Galassia Ligresti/ Salgono le quotazioni di Gronchi mentre scendono quelle di Bondi. Ecco chi manderà Ghizzoni a ristrutturare Premafin e FonSai
Un nome perfetto ci sarebbe ed è quello del disoccupato Alessandro Profumo anche se nelle ultime ore stanno salendo le quotazioni di Divo Gronchi. Nel dossier FonSai aperto in UniCredit nessuno ha competenza finanziaria, conoscenza del file Ligresti e buoni rapporti con l'ingegnere come l'ex McKinsey. Però, inutile dirlo, l’ipotesi è semplicemente fantascientifica. E così nelle sale operative e in Piazza Cordusio ci si arrovella su chi possa essere il super-manager incaricato di guidare la ristrutturazione di Premafin e FonSai in prima linea per conto di piazza Cordusio, una volta che Ghizzoni avrà aperto ancora i cordoni della borsa pur di non perdere tutto.
Se certamente, infatti, ci sarà un manager interno che seguirà con attenzione l’operazione, riferendo direttamente a Ghizzoni, come accade con la Roma dei Sensi (e potrebbe essere proprio lo stesso Peluso che tra poco dovrebbe chiudere la partita con i giallorossi), ce ne vuole un altro, dallo standing più elevato e meno di parte, da affiancare a Jonella, Giulia e Paolo.
E' da escludere, infatti, che un manager interno si trasferisca dai Ligresti proprio per la spiacevole impressione di commissariamento che ciò provocherebbe, soprattutto nel mercato. Serve qualcuno però che faccia quanto fatto in passato dall'inflessibile inviato di Mediobanca, Carlo Ciani. Per questo, nonostante il giro di poltrone in vista nelle principali società italiane, è difficile pensare che si tratti di un nome di primo piano: meglio un tecnico 'da seconda linea'.

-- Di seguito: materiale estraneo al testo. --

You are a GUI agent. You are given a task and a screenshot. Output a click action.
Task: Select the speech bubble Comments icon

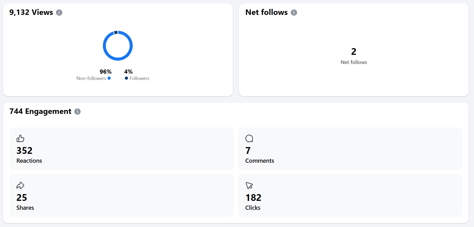[x=249, y=138]
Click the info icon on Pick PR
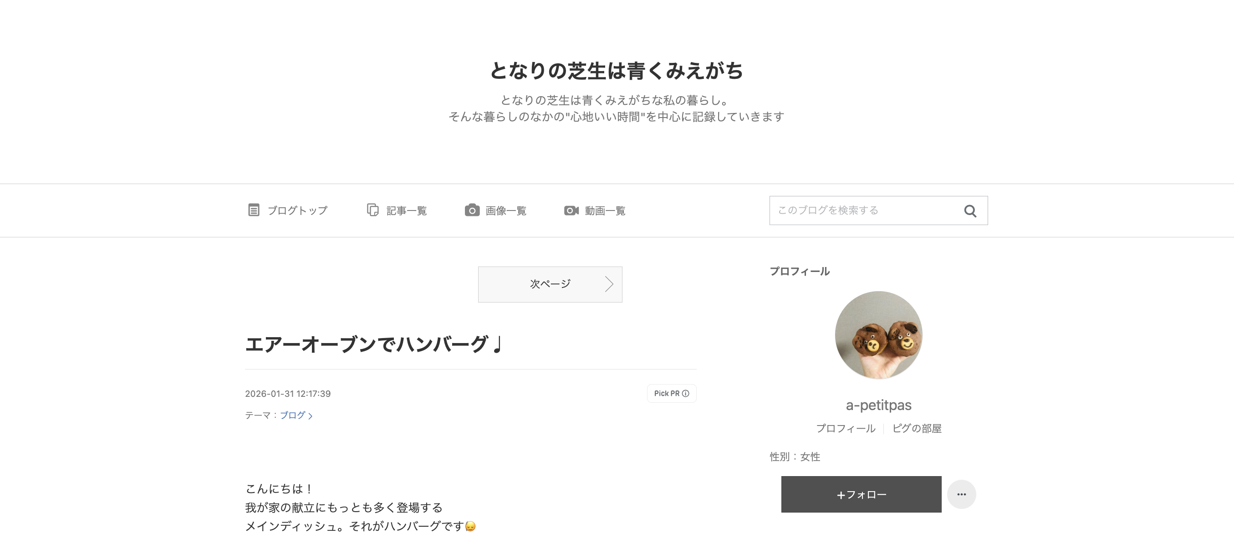 point(686,394)
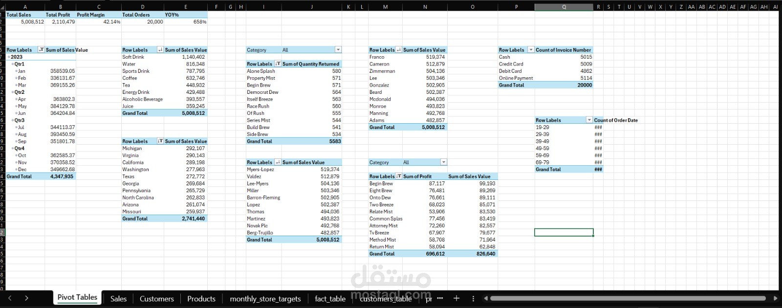
Task: Collapse the 2023 year group
Action: [9, 57]
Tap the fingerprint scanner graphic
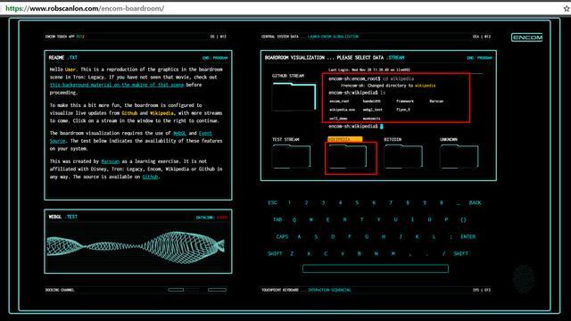 point(524,279)
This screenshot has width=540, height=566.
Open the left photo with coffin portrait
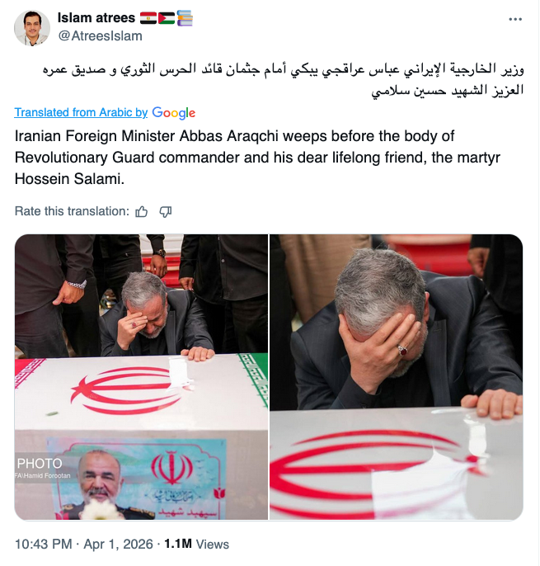(141, 377)
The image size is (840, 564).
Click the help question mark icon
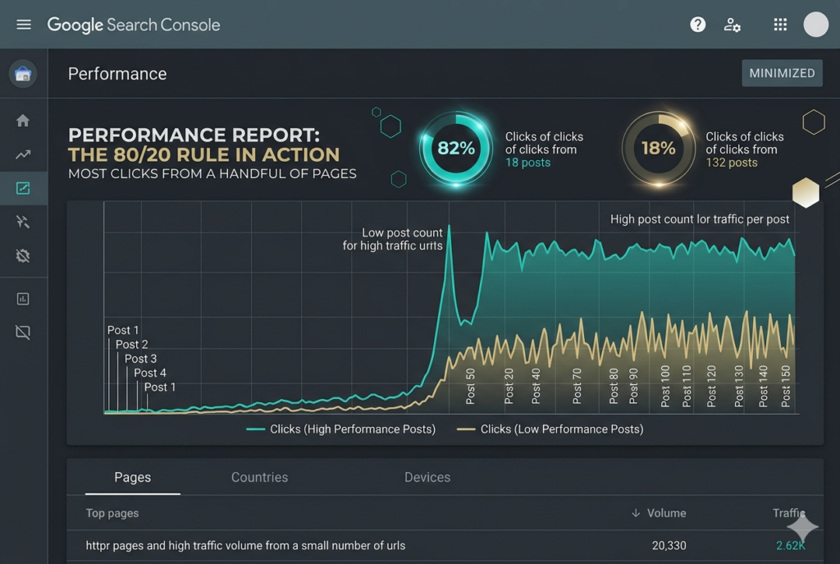697,25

Chi allora? Tra gli illustri futuri disoccupati spicca il nome di Divo Gronchi, ex amministratore delegato della Banca Popolare Italiana dopo il ciclone Fiorani, che ha rimesso in sesto la banca lodigiana dopo esser finita a un passo dal baratro nella famigerata estate della scalata ad AntonVeneta. Un altro nome che si fa è quello di Enrico Bondi, il salvatore di Parmalat, che però non è così gradito a Salvatore Ligresti con cui ha già avuto a che fare in passato (esperienza finita, pare, in malo modo). Oltretutto il risanatore Parmalat resterà a Collecchio a capo della lista di minoranza che Intesa sta allestendo per controbilanciare il peso dei fondi esteri nel gruppo alimentare. Infine si sussurra il nome di un altro papabile, come Mario Resca, uomo del post-crack Cirio.